The Bank of England’s Monetary Policy Committee has kept interest rates at the historically low rate of 0.1 per cent and increased its already huge bond-buying stimulus by a bigger-than-expected 150 billion pounds as it prepared for economic damage from new coronavirus lockdowns and the looming risk of Brexit.

The bank cut its forecasts for Britain’s economy, which it now expects to exceed its size before the COVID-19 pandemic only in the first quarter of 2022. Previously, the BoE had expected the recovery be complete by the end of next year.
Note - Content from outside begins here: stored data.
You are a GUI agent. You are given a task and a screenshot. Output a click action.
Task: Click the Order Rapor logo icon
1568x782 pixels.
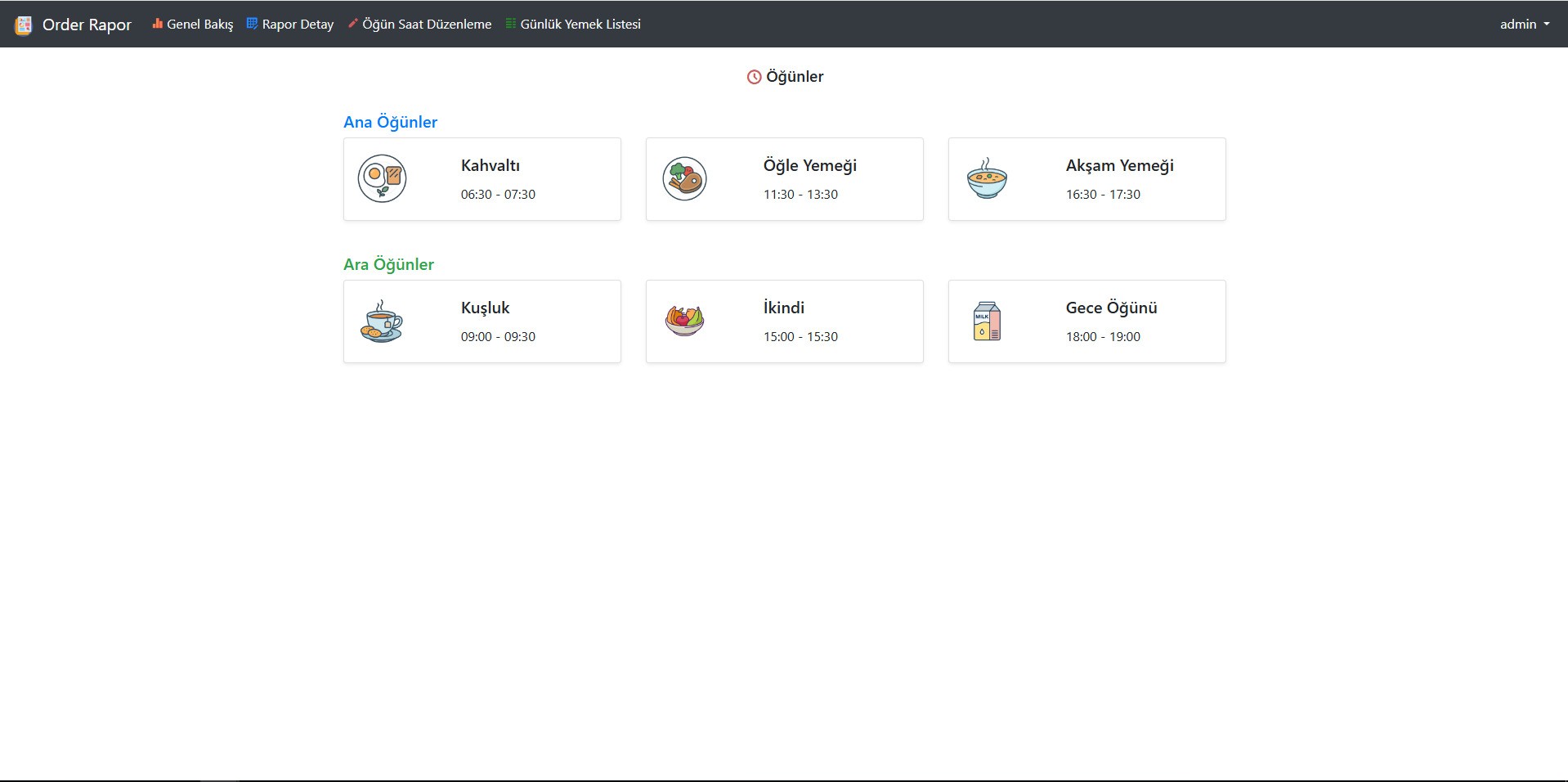pyautogui.click(x=24, y=25)
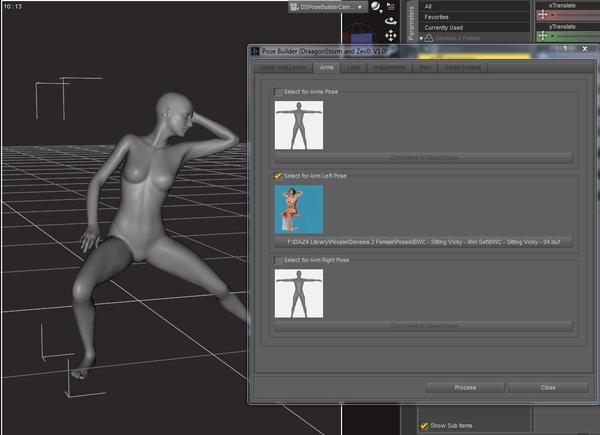Viewport: 600px width, 435px height.
Task: Click the viewport draw style sphere icon
Action: coord(375,6)
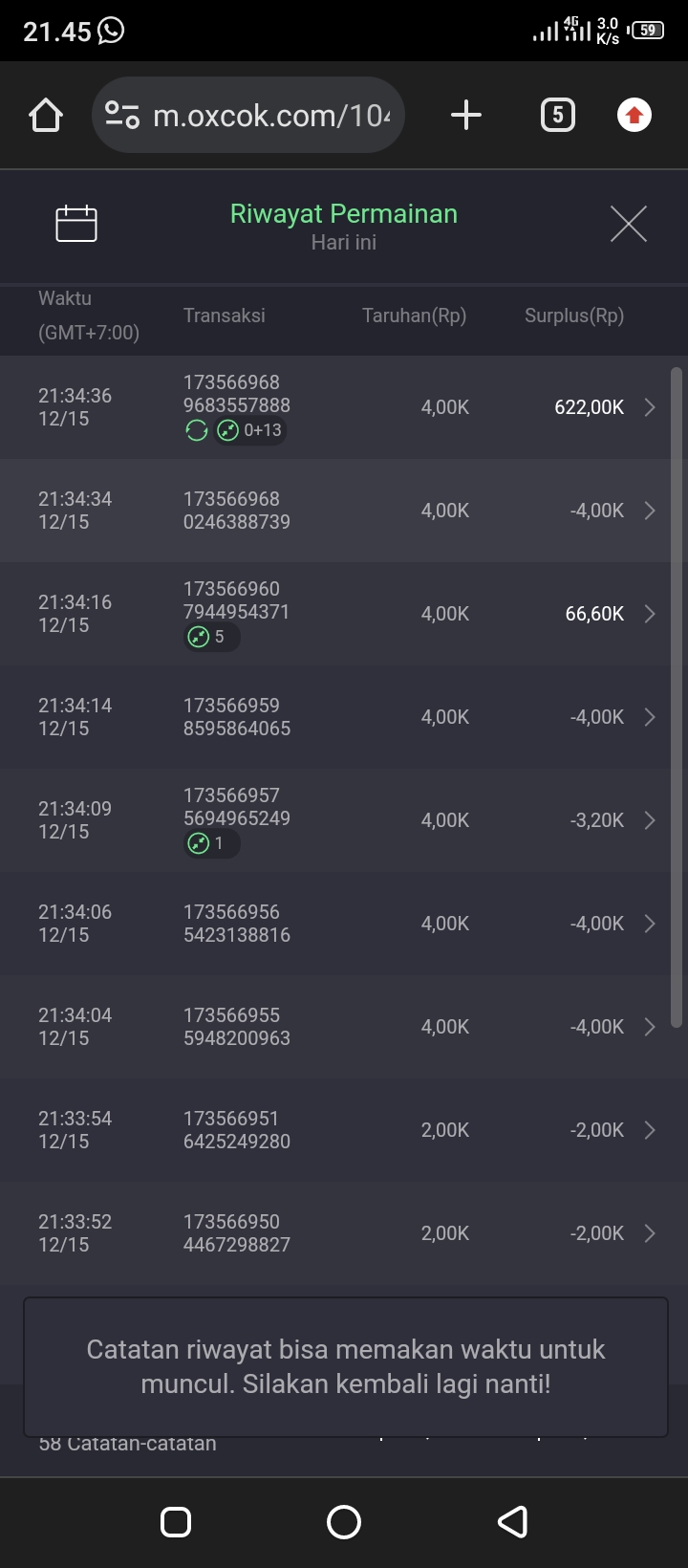
Task: Tap the green respin icon on the 622,00K row
Action: (197, 430)
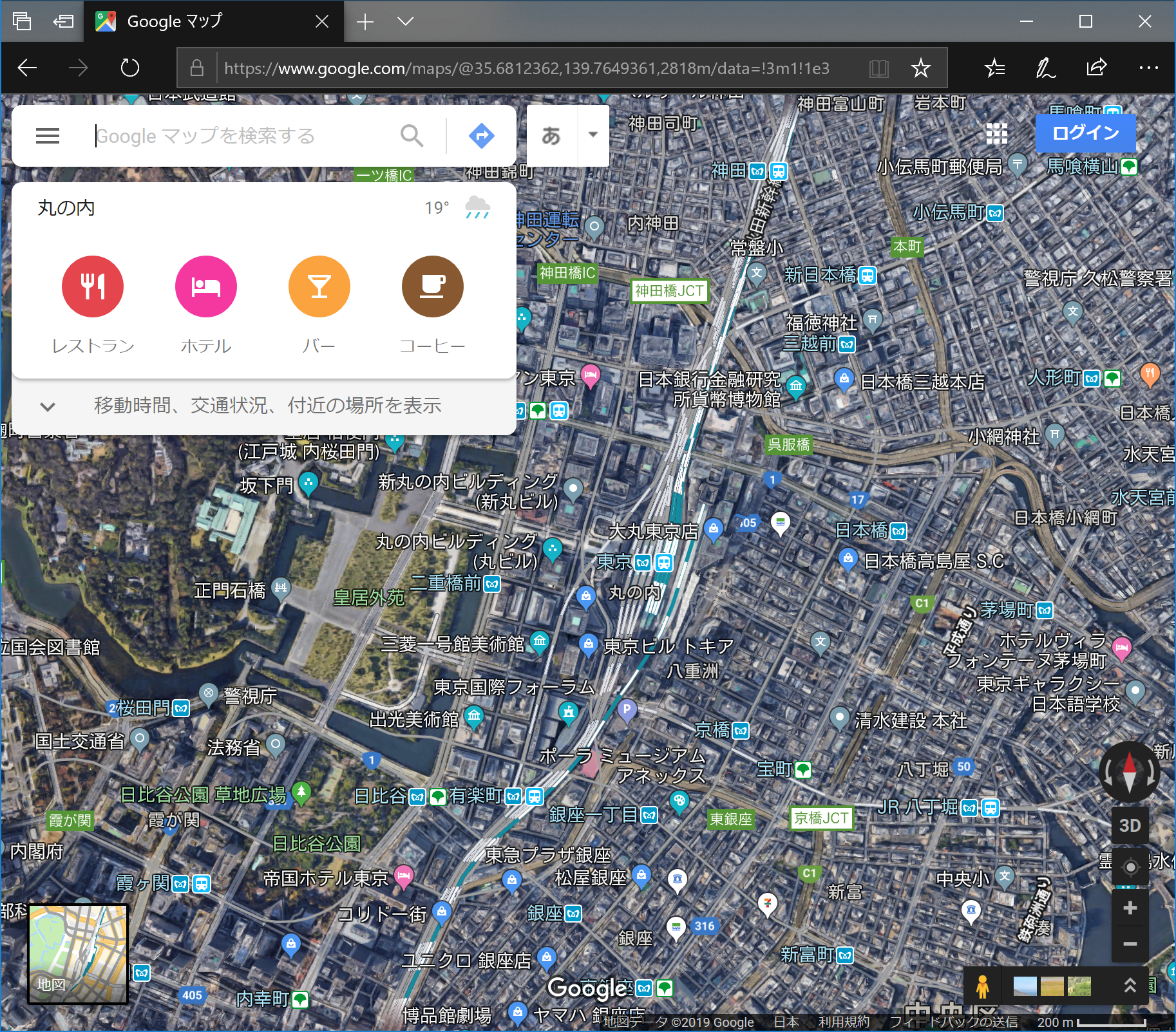The height and width of the screenshot is (1032, 1176).
Task: Select the レストラン restaurant category icon
Action: [x=93, y=286]
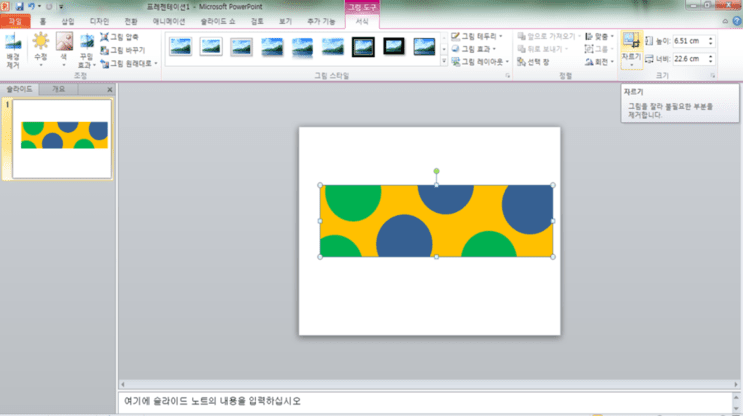Click the height (높이) value field
The image size is (743, 416).
690,41
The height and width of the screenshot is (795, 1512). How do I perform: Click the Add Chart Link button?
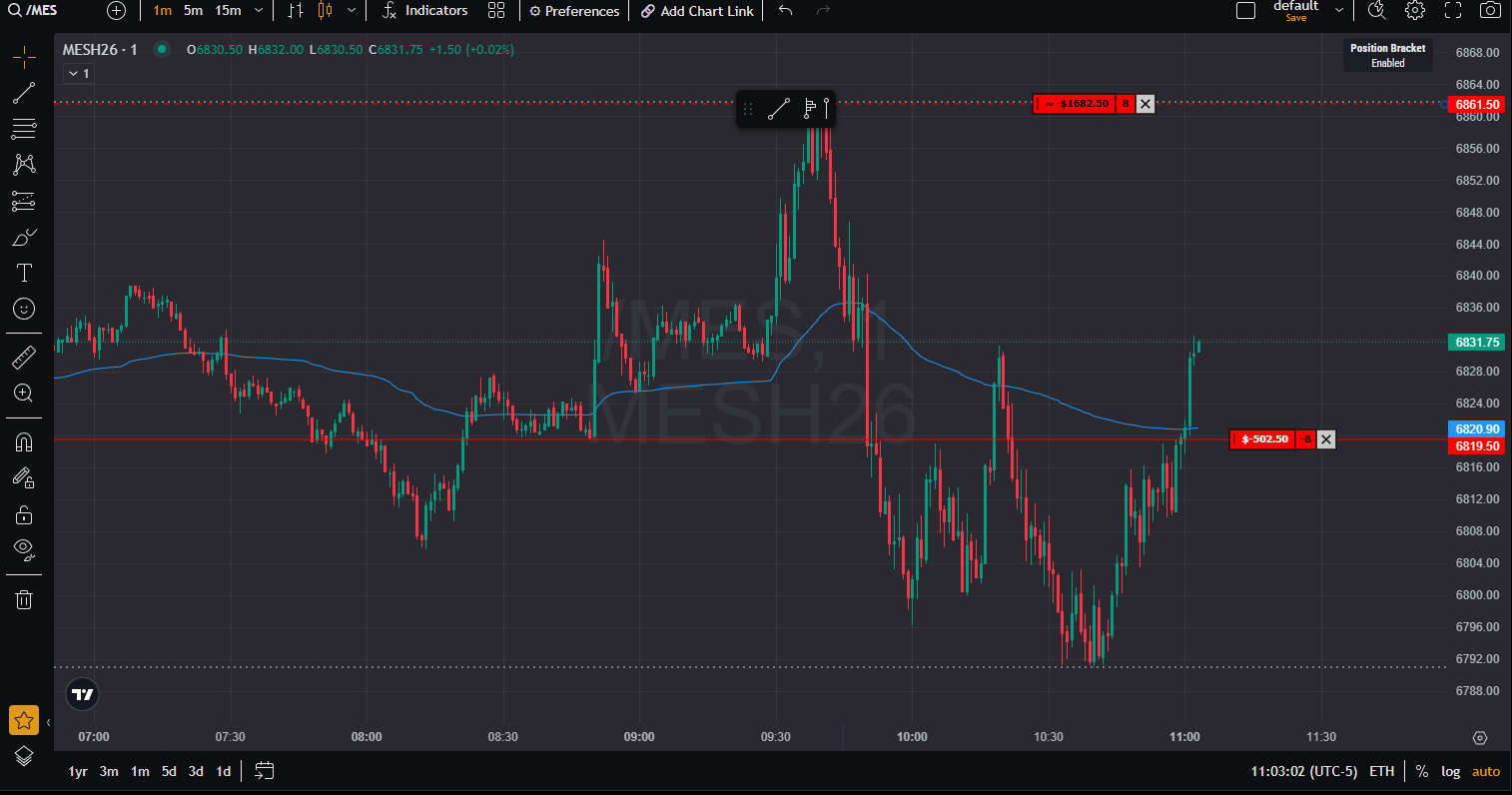[x=697, y=11]
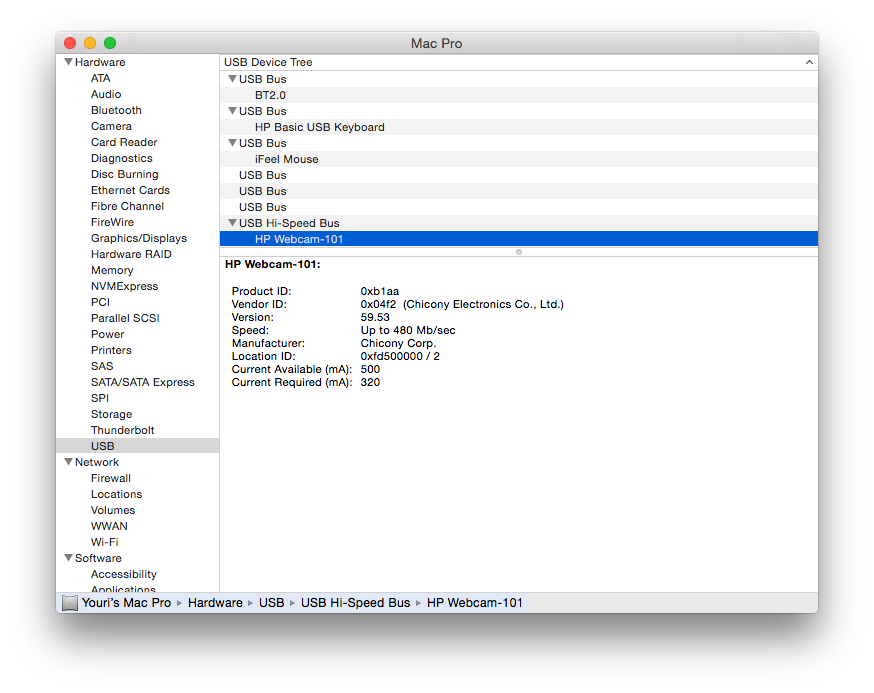
Task: Open Graphics/Displays hardware info
Action: [138, 238]
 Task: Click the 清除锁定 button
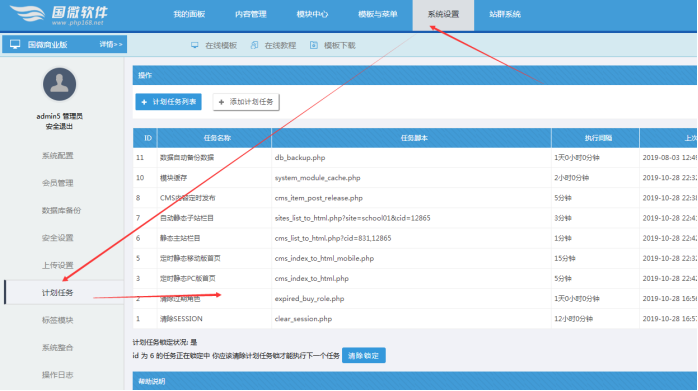coord(364,355)
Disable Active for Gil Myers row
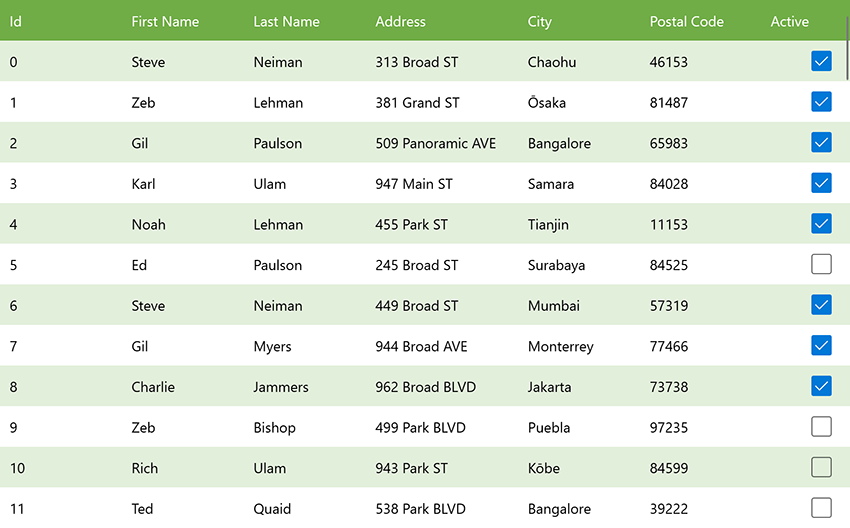Screen dimensions: 850x528 821,346
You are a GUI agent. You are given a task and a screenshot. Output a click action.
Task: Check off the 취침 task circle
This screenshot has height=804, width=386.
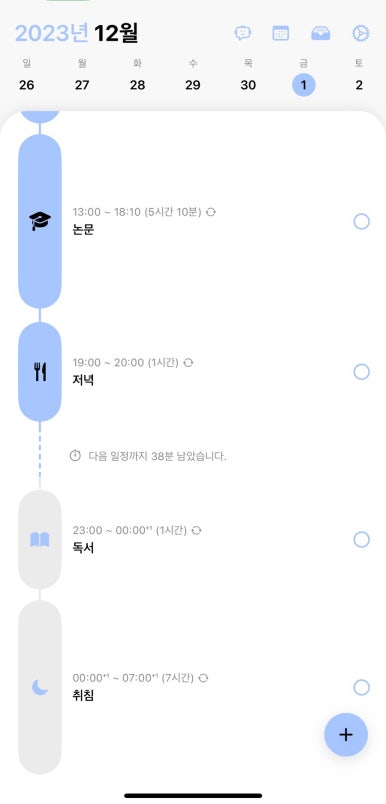click(361, 687)
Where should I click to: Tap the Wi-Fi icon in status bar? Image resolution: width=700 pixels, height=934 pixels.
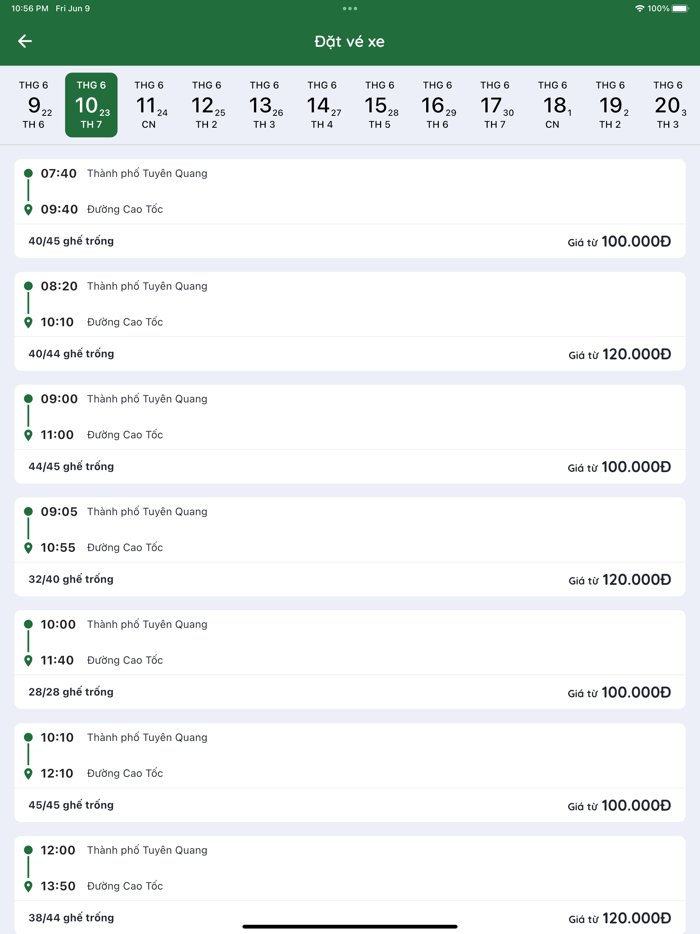pyautogui.click(x=640, y=8)
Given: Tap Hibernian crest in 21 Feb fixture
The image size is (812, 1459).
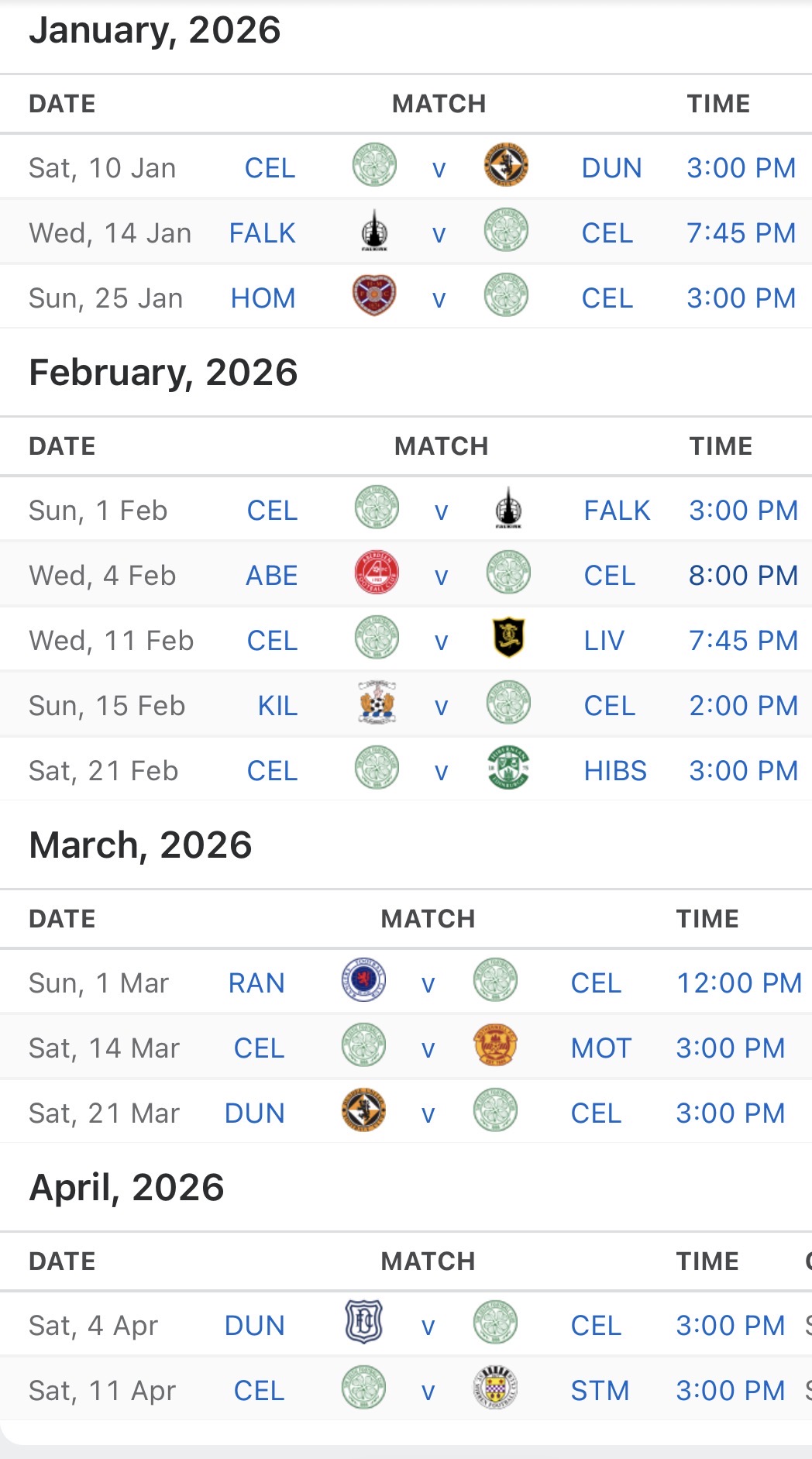Looking at the screenshot, I should click(x=508, y=768).
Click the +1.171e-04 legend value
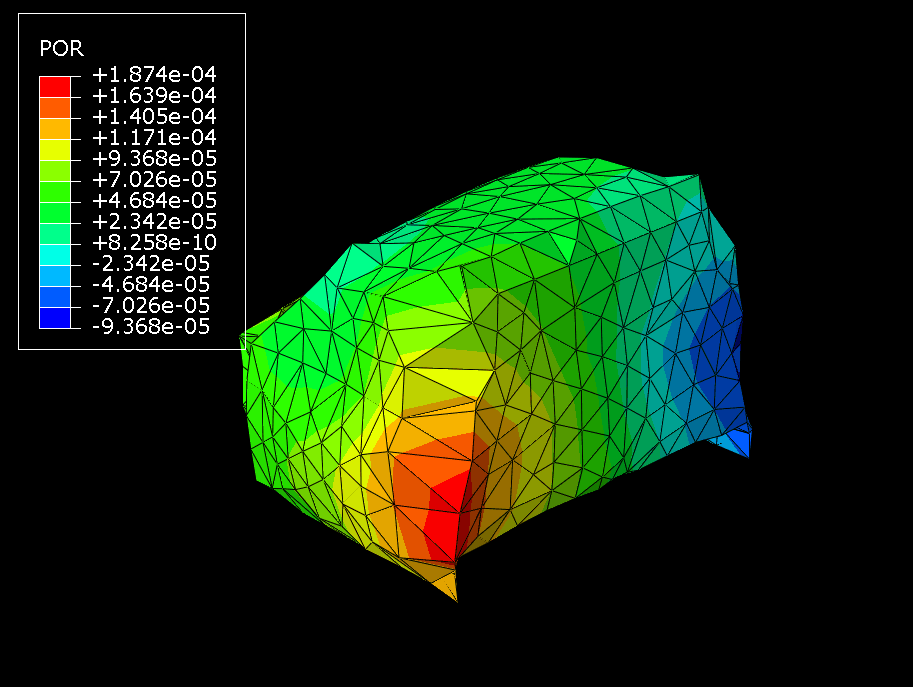913x687 pixels. [x=153, y=138]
“The outlook for the economy remains unusually uncertain,” said the Bank

There are signs that consumer spending has softened across a range of high-frequency indicators, while investment intentions have remained weak it continued.

Household spending and GDP are expected to pick up in 2021 Q1, as restrictions loosen. The level of activity in the first quarter is expected to remain materially lower than in 2019 Q4. UK trade and GDP are also likely to be affected during an initial period of adjustment, over the first half of next year, as the United Kingdom leaves the Single Market and Customs Union on 1 January and is assumed to move immediately to a free trade agreement with the European Union.

Over the remainder of the forecast period, GDP is projected to recover further as the direct impact of Covid on the economy is assumed to wane. Activity is also supported by the substantial fiscal policies already announced and accommodative monetary policy. The recovery takes time, however, and the risks around the GDP projection are judged to be skewed to the downside.